Ludwigsthal
Die Gemeinde Ludwigsthal entstand um das Jahr 1700 im dicht bewaldeten Tal durch die Errichtung von Eisenhütten und Gießereien. Als Gründer des Ortes gilt Franz Ludwig, Pfalzgraf bei Rhein, nach dem die Siedlung ihren Namen erhielt.

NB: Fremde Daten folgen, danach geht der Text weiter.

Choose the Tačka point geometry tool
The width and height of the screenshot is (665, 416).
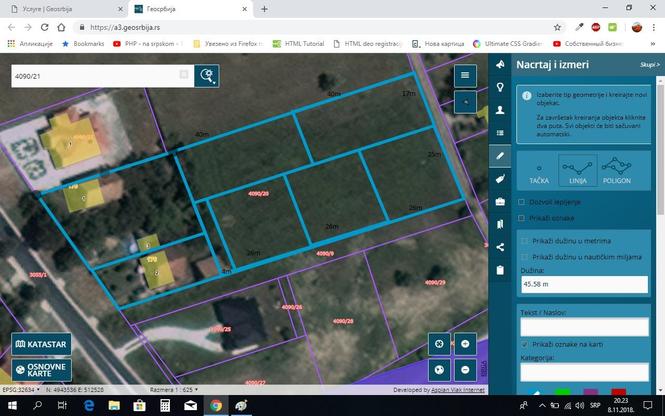tap(539, 170)
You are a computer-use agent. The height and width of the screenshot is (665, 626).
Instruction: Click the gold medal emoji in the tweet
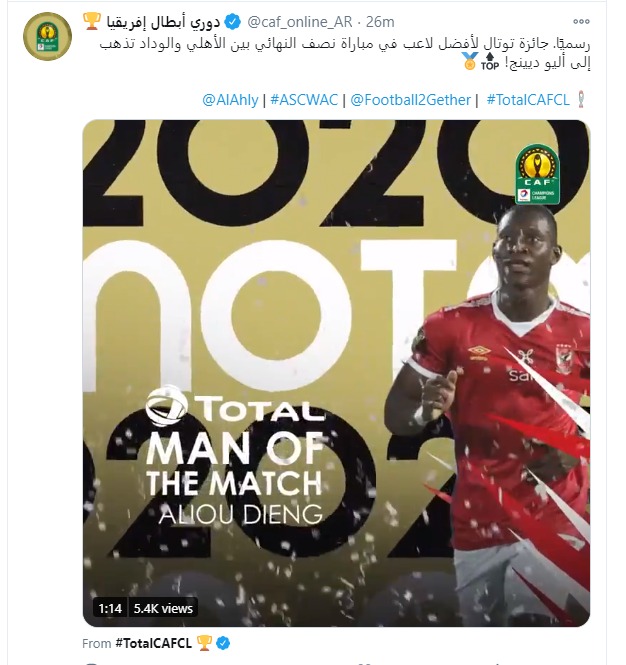[x=470, y=61]
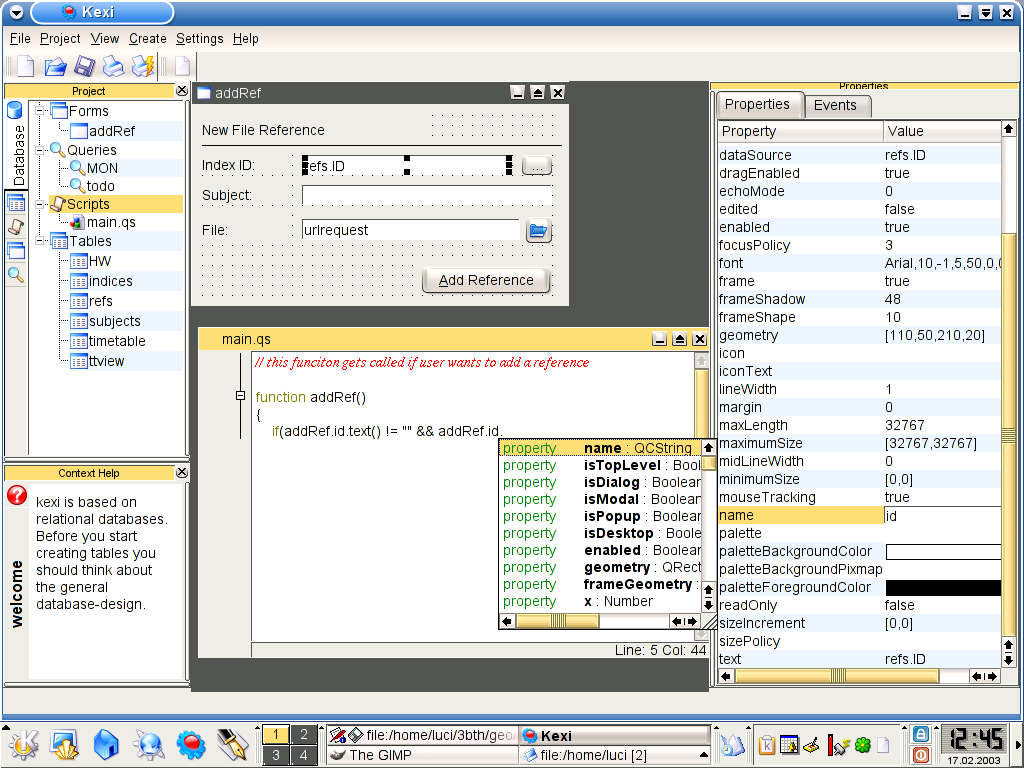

Bis zum Ende des Zweiten Weltkriegs war Ludwigsthal überwiegend von einer deutschsprachigen Bevölkerung bewohnt. Nach der Vertreibung der deutschen Einwohner im Jahr 1945 wurde der Ort vor allem mit Neusiedlern aus der Slowakei wiederbesiedelt. Über viele Generationen bildeten die Arbeit in den Eisenhütten und Hammerwerken sowie die Forstwirtschaft die wichtigsten Erwerbszweige der Bevölkerung. Nach dem Krieg blieben die Forstwirtschaft und die holzverarbeitende Industrie die wirtschaftliche Grundlage des Ortes. Eine nennenswerte industrielle Entwicklung fand nicht statt; die Landwirtschaft beschränkte sich überwiegend auf die Rinder- und Schafhaltung.